While novel class discovery and its cousin generalized category discovery have a lot of challenges, dealing with fine-grained categories where the categories have subtle differences and may have a lot of overlap or long-tail distribution where the frequency of each category can differ drastically elevates these obstacles to a very dark realm. So in this repository, we also consider the works that are done in Fine Grained or Fine Grained Videos. While Long-tail is still in its infancy, especially for the video field, the challenge it introduces to the open world is very real, therefore works that focus on Long Tail or Long Tail Videos also has been collected.
For more concise terminology, we use claster when referring to clusters depicting an already seen class or an unseen proposed class.

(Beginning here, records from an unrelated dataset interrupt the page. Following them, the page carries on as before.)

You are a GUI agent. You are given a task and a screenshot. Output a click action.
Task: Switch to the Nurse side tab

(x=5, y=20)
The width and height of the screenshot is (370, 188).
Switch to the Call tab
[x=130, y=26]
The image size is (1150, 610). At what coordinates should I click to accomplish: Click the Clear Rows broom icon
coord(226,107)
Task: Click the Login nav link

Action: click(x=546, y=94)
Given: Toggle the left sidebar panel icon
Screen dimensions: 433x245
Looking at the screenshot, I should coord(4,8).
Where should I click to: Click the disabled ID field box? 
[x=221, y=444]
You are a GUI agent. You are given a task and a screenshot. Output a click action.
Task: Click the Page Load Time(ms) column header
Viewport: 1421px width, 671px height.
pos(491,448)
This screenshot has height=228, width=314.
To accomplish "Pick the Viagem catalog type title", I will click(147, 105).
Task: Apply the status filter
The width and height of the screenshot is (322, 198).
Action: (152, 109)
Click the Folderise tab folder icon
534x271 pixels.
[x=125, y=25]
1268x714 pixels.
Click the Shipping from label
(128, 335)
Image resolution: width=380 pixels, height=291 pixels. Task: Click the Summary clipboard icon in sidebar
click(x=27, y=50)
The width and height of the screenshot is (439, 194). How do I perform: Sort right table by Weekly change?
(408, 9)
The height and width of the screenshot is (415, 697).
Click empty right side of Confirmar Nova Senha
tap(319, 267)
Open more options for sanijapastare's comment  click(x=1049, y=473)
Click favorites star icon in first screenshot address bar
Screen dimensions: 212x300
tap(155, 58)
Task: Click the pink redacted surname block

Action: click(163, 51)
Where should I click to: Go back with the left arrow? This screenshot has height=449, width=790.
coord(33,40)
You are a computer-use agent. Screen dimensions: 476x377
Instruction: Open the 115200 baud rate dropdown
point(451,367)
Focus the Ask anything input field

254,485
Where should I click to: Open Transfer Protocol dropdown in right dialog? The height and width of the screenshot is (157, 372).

Problem Name | Problem Goal |
---|---|
Zero-shot Learning | Classify test samples from a set of unseen but known categories. |
Generalized Zero-shot Learning | Classify test samples from a set of seen and unseen but known categories. |
Open-set Recognition | Classify test samples from a set of seen categories while rejecting samples from unknown categories. |
Out-of-Distribution Detection | Classify test samples from a set of seen categories while rejecting samples which are not from the training distribution. |
Novel Class Discovery | Classify test samples from a set of unknown categories into proposed clasters. |
Generalized Category Discovery | Classify test samples from a set of seen or unknown categories into seen categories or proposed clasters. |
Open Vocabulary | Classify test samples from a set of seen or unknown categories into proposed clasters and find the corresponding name for that claster with the help of additional information like another modality or language models. |
Fine Grained | Classify test samples from a set of categories that have very subtle differences. |
Long Tailed | Classify test samples from a set of categories that have very different frequencies often in form of a power law distribution. |